[Saved data entries]
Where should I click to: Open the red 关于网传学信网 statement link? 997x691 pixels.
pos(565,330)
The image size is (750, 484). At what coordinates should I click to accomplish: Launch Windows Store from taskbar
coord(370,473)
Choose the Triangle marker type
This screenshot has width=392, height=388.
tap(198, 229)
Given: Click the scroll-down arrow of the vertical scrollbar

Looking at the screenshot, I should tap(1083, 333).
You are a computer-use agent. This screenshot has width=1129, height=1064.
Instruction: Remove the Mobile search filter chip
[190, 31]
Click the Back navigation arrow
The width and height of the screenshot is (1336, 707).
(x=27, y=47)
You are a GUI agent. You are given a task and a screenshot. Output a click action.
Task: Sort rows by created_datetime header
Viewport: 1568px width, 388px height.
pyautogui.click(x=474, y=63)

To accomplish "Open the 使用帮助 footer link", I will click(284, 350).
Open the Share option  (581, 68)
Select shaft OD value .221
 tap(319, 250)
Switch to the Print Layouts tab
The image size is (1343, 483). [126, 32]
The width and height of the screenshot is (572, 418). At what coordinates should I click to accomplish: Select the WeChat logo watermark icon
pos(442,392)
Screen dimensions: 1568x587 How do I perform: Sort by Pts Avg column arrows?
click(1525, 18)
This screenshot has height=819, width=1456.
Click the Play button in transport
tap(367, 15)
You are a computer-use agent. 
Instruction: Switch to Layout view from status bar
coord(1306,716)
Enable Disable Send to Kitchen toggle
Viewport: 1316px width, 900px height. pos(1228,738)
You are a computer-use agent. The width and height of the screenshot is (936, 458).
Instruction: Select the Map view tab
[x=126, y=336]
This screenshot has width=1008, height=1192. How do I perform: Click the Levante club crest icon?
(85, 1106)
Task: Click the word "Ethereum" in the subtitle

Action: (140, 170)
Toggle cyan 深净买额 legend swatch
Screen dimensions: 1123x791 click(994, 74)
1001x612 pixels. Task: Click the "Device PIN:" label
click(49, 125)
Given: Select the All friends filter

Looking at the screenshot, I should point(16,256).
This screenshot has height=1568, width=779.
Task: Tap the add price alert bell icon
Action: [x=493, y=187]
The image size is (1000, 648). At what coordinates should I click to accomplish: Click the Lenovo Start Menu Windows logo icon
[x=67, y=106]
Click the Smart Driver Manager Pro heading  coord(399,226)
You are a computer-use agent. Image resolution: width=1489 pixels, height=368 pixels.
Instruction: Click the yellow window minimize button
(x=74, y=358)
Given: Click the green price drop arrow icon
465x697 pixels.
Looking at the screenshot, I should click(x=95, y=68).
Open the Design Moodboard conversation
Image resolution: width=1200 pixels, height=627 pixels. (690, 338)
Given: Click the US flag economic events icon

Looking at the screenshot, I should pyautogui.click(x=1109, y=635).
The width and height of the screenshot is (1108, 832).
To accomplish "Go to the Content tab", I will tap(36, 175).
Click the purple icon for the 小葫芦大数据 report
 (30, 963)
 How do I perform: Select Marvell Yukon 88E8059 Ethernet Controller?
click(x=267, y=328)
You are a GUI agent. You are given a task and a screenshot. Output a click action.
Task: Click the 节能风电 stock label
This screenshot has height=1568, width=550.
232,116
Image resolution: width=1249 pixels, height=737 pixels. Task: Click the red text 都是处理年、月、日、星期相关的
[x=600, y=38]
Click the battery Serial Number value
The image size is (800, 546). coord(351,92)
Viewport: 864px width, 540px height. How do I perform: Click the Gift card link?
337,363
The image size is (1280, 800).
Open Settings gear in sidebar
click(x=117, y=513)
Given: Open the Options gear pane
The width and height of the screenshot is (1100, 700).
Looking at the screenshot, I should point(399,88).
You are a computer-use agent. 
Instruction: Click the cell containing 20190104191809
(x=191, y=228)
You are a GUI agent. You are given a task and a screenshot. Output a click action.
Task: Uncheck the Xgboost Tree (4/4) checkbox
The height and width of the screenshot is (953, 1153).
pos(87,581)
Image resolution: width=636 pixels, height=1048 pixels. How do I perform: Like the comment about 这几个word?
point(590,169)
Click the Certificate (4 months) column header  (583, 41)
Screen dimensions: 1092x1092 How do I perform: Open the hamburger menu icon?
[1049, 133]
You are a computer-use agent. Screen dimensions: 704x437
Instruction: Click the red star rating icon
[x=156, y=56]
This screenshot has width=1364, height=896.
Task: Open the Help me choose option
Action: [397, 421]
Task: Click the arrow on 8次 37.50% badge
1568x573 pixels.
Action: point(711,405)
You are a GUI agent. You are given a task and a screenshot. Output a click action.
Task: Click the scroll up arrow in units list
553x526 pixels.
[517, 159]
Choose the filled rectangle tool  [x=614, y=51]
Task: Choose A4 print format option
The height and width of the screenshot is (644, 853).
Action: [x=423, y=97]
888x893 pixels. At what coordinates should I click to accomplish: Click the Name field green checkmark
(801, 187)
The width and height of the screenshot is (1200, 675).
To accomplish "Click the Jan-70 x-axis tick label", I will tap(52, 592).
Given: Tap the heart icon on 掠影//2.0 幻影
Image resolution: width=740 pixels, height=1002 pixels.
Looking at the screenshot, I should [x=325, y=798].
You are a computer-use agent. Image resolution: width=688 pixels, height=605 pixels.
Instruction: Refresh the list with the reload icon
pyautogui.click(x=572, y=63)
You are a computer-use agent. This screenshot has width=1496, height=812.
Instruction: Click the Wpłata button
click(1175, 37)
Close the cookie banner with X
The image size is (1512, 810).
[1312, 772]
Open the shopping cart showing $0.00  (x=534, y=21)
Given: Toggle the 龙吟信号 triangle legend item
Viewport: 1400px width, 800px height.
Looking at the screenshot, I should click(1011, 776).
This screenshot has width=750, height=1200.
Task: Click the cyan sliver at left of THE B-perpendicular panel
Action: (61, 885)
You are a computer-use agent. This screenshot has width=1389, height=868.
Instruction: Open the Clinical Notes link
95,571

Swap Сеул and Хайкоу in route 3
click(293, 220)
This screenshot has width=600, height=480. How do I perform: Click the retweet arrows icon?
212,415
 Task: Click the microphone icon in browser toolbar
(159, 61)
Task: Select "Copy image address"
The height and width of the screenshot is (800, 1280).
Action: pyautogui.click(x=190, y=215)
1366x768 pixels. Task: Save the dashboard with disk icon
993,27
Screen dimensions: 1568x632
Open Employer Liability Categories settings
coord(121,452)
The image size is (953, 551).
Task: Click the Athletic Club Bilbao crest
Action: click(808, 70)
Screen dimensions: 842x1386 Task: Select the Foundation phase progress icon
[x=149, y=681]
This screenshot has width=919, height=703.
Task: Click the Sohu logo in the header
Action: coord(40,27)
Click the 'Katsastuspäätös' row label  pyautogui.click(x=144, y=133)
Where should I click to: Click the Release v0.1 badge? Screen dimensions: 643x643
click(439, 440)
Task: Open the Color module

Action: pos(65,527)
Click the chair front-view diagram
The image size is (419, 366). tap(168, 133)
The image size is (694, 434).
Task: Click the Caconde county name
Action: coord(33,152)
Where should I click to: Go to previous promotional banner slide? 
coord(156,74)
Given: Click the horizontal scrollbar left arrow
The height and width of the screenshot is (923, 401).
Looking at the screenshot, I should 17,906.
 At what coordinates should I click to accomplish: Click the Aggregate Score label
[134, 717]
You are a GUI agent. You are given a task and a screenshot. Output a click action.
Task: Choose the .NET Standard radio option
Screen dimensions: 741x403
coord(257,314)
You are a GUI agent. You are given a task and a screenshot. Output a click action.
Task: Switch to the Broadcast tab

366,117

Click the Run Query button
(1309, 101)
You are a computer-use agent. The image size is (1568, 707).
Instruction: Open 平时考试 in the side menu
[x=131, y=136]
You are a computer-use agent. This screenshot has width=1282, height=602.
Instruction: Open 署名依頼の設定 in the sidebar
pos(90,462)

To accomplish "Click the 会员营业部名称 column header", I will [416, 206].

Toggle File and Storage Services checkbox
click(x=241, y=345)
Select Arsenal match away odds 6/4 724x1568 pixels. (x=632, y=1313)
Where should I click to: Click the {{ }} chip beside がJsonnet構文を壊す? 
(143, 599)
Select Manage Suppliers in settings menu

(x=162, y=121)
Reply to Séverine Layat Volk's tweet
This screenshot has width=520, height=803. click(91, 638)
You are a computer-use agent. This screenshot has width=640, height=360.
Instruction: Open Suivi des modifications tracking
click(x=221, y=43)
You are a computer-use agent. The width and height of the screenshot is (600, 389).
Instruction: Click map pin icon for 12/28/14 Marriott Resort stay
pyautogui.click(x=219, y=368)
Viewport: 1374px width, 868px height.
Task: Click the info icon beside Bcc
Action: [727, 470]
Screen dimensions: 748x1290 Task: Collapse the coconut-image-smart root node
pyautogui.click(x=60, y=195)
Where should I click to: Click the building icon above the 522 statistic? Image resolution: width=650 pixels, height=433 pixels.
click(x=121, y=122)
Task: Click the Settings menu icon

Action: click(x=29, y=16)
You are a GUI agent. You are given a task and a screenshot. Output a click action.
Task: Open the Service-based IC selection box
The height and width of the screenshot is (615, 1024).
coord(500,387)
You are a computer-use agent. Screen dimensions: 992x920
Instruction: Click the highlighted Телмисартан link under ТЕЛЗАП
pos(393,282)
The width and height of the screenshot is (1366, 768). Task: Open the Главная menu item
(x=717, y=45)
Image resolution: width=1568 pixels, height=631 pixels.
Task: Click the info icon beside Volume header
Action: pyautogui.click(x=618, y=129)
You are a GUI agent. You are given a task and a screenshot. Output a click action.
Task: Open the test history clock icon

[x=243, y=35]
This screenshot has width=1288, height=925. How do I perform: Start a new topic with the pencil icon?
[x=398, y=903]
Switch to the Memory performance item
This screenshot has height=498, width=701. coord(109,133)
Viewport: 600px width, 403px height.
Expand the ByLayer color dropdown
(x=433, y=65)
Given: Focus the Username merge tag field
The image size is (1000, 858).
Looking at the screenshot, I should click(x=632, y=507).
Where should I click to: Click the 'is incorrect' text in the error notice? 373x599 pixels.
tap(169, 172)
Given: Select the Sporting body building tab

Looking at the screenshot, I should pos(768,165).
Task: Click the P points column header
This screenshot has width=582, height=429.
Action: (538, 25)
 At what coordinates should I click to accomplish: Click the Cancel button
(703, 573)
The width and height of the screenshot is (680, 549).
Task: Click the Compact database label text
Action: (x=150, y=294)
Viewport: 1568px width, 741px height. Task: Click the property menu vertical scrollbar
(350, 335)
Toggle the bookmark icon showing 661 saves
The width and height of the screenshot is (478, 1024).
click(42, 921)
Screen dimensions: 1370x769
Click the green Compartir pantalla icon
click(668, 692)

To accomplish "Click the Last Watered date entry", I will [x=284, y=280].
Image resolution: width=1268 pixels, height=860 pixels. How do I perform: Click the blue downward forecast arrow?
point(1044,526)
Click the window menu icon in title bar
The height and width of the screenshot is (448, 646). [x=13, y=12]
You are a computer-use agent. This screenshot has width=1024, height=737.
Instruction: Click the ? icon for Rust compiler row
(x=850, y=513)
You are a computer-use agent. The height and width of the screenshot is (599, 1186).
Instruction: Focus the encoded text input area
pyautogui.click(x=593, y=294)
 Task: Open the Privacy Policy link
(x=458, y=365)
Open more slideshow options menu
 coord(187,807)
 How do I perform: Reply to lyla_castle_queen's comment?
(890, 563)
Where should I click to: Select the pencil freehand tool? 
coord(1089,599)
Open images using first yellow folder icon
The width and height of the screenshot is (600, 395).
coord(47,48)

◆ WHAT YOU SHOULD DO
Transcribe the records above from the line holding "Viewport: 1400px width, 800px height." down to the line holding "Given: Click the horizontal", inclusive, without adding anything.

◆ ANSWER TO THIS TASK
Viewport: 1400px width, 800px height.
Looking at the screenshot, I should click(1011, 776).
This screenshot has width=750, height=1200.
Task: Click the cyan sliver at left of THE B-perpendicular panel
Action: (61, 885)
You are a computer-use agent. This screenshot has width=1389, height=868.
Instruction: Open the Clinical Notes link
95,571

Swap Сеул and Хайкоу in route 3
click(293, 220)
This screenshot has width=600, height=480. How do I perform: Click the retweet arrows icon?
212,415
 Task: Click the microphone icon in browser toolbar
(159, 61)
Task: Select "Copy image address"
The height and width of the screenshot is (800, 1280).
Action: pyautogui.click(x=190, y=215)
1366x768 pixels. Task: Save the dashboard with disk icon
993,27
Screen dimensions: 1568x632
Open Employer Liability Categories settings
coord(121,452)
The image size is (953, 551).
Task: Click the Athletic Club Bilbao crest
Action: click(808, 70)
Screen dimensions: 842x1386 Task: Select the Foundation phase progress icon
[x=149, y=681]
This screenshot has width=919, height=703.
Task: Click the Sohu logo in the header
Action: coord(40,27)
Click the 'Katsastuspäätös' row label  pyautogui.click(x=144, y=133)
Where should I click to: Click the Release v0.1 badge? Screen dimensions: 643x643
click(439, 440)
Task: Open the Color module

Action: pos(65,527)
Click the chair front-view diagram
The image size is (419, 366). tap(168, 133)
The image size is (694, 434).
Task: Click the Caconde county name
Action: coord(33,152)
Where should I click to: Go to previous promotional banner slide? 
coord(156,74)
Given: Click the horizontal scrollbar left arrow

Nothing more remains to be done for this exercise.